The 72-year-old three-time premier, against whom several corruption cases were launched by the government of former prime minister Imran Khan, had left for London in November 2019 after the Lahore High Court granted him four-week permission allowing him to go abroad for his treatment.
The Express Tribune newspaper reported that he has been issued a passport by the new government headed by his younger brother, Prime Minister Shehbaz Sharif.
The nature of the passport is “ordinary” and it was made in the “urgent” category, Geo News reported.
Sharif, who is the Pakistan Muslim League-Nawaz (PML-N) supremo, last week met Pakistan People's Party (PPP) Chairman Bilawal Bhutto-Zardari in London and discussed the "overall political situation" in Pakistan and vowed to work together on issues pertaining to politics and national interest.
The PPP and the PML-N -- the two main political parties -- have been alternatively in power when the military was not ruling the country.

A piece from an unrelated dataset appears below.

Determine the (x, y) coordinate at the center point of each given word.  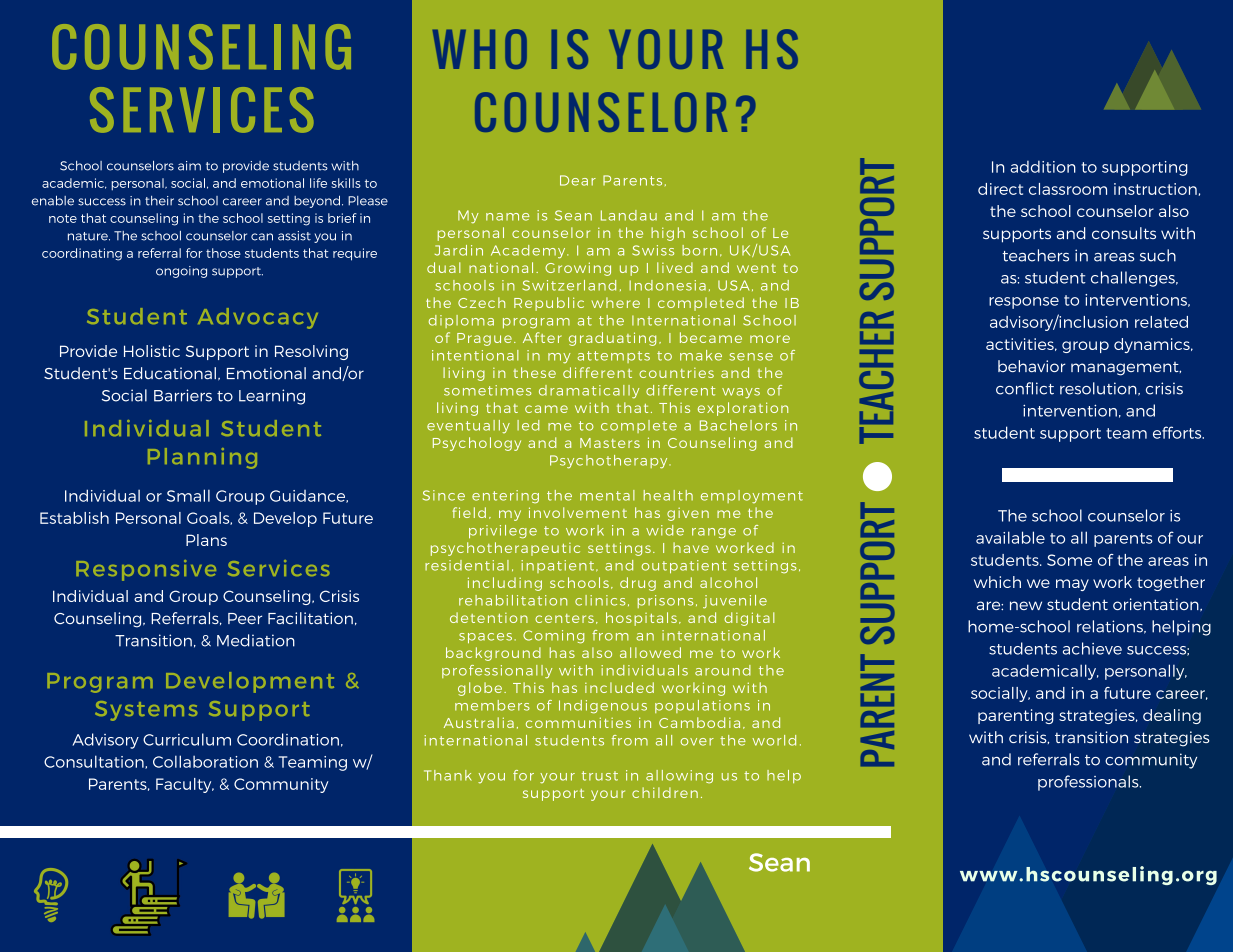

The powerful Army has ruled the coup-prone country for more than half of its 75-plus years of existence.
Sharif, before flying to the UK in 2019, had given an undertaking to the Lahore High Court to return to Pakistan, citing his record to face the process of law and justice within four weeks or as soon as he is declared healthy and fit to travel by doctors.
He was also given bail in the Al-Azizia Mills corruption case in which he was serving seven-year imprisonment in Lahore's high-security Kot Lakhpat jail.